Doğru Terim Kullanımı

Günümüzde Türkiye’de hala DSM-5’dan kaldırılmış olan Asperger sendromu terimini kullanıyor. Bu sendrom aslında otizmin farklı bir yanı olarak görülür fakat aslında asperger diye bir şey yoktur. Asperger şu anda düşük ihtiyaç seviyesine sahip olan otistik bireyler için kullanılır. İsmini Hans Asperger’dan yani 800 çocuğun ölümüne sebep olmuş bir Nazi’den alması yetmezmiş gibi aynı zamanda engelli ayrımcılığı yaratan bir terimdir. Otistik insanları asperger ve otizm şeklinde ayırmanın amacı işlevsellik seviyelerine göre ayırmaktır. Hans Asperger otistik çocuklardan işlevselliği düşük olanları ayırırdı ve bu bir çok otistik çocuğun ölümüne sebep oldu.

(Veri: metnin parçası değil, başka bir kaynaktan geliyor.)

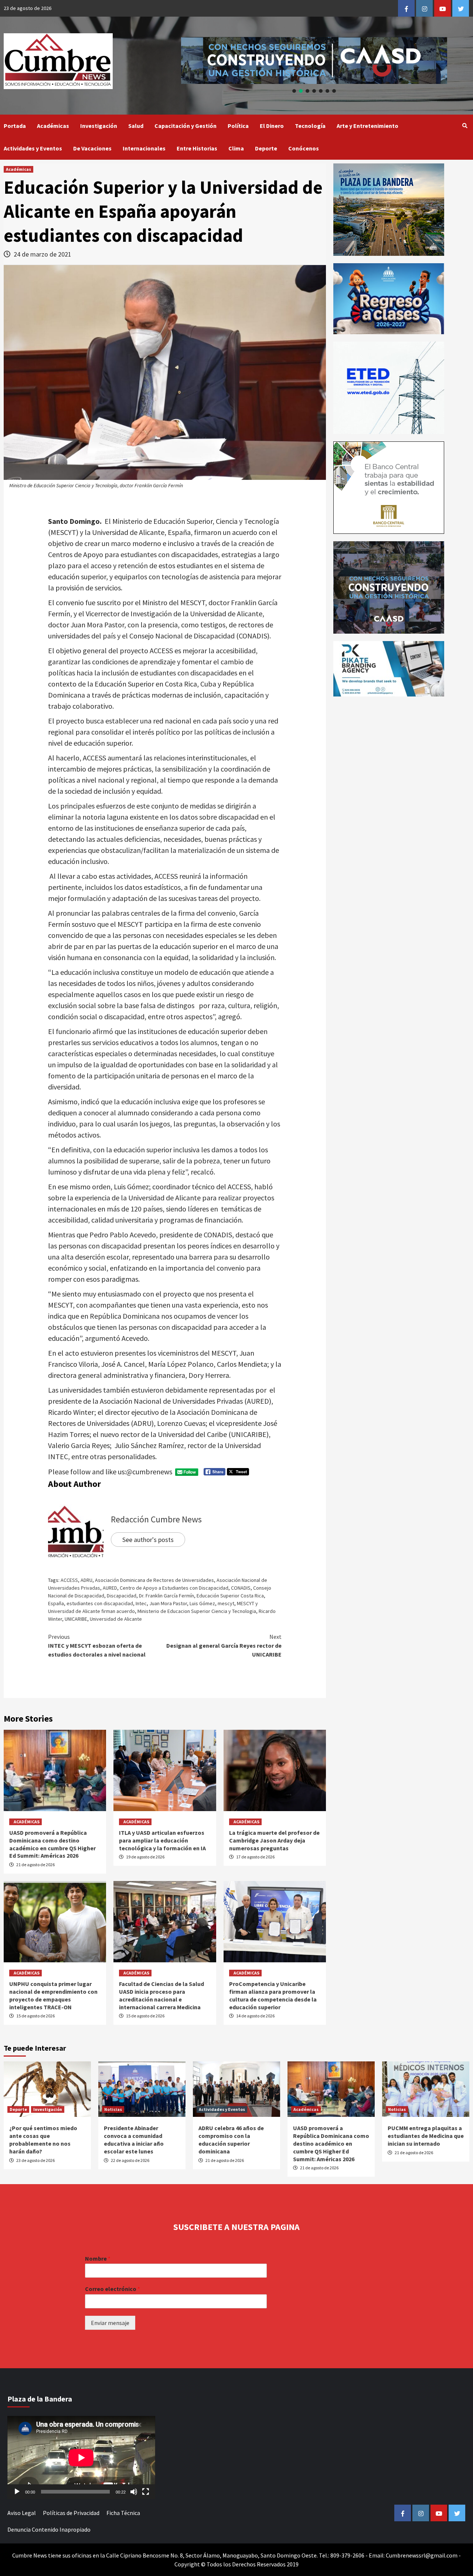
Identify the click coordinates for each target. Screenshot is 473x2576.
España (56, 1603)
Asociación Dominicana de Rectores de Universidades (154, 1580)
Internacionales (144, 148)
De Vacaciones (92, 148)
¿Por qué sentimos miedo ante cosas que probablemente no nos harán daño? (43, 2139)
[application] (81, 2457)
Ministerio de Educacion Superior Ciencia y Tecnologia (196, 1611)
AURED (110, 1587)
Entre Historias (197, 148)
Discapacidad (121, 1595)
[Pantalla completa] (145, 2491)
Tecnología (310, 125)
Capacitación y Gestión (185, 125)
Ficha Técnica (123, 2512)
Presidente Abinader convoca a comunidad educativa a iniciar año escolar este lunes (134, 2139)
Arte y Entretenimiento (367, 125)
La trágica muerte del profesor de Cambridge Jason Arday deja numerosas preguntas (274, 1840)
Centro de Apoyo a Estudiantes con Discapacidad (174, 1587)
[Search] (464, 126)
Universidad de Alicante (116, 1619)
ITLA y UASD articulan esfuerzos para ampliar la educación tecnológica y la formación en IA (162, 1840)
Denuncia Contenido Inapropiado (49, 2529)
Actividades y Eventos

Fakat bugün hala kendisini bir kahramanmış gibi anlatan makaleler bulabilirsiniz. Sanki çocukları ölüme götürmüş değil de işlevselliği yeterli olan çocukları kurtarmış gibi gösterilir.

‘’Kapitalizm otizmi engel haline getiriyor.’’

Pek çok kişi bu cümleyi kapitalizmin otistik insanlar yarattığı kanısına getirdiğini düşünür fakat bu gerçeklerden çok uzaktır. Kapitalizm otistik insan yaratamaz çünkü otistik olunmaz, otistik doğulur. Kapitalizmin yaptığı şey otistik insanların önüne engel koymaktır. Böylece otistik insanları engelli haline getirir. Otizmin getirdiği sorunların aslında kolayca önlenebileceğini görebilirsiniz. Çoğunun hemen hemen hiçbir maliyeti olmaz. Gereksiz ses ve ışıktan kurtulmak çoğu otistik bireylerin engelini azaltır bile. Bunalmayı ve hatta panik atakları azaltacağından günlük hayatları çok daha verimli geçmeye başlar.

Ayrıca daha önce de bahsettiğim gibi otistik insanlar sosyal standartlara uymama eğilimindedir fakat bu onlarda bir sorun olduğu için değil sistemin standartlarında sorun olduğu içindir. Bu durum yine otistik insanların kapitalizm içinde uyum sağlamasını zorlaştırır ve önüne engel koyar. Fakat karıştırılmaması lazımdır ki her nöroçeşitli insanın engelini kapitalizm koymaz. Nöroçeşitli bozuklukların koyduğu engelleri tamamen görmezden gelmek doğru değildir. Bazı bozukluklar psikolojik engeller koyabilir ve en sağlıklı tedaviyi görmeleri gerekir.

Kısacası yaşadığımız Emperyalist-Kapitalist dönemde sermaye sistemi Otizmi ve nöroçeşitliliği bir engel haline getirmektedir. Kapitalizm altında otistik insanlar her zaman köşeye atılmış olacaktır ve otistik insanların kurtuluşu ancak proleter devrim ve kapitalizmin yıkılışındadır.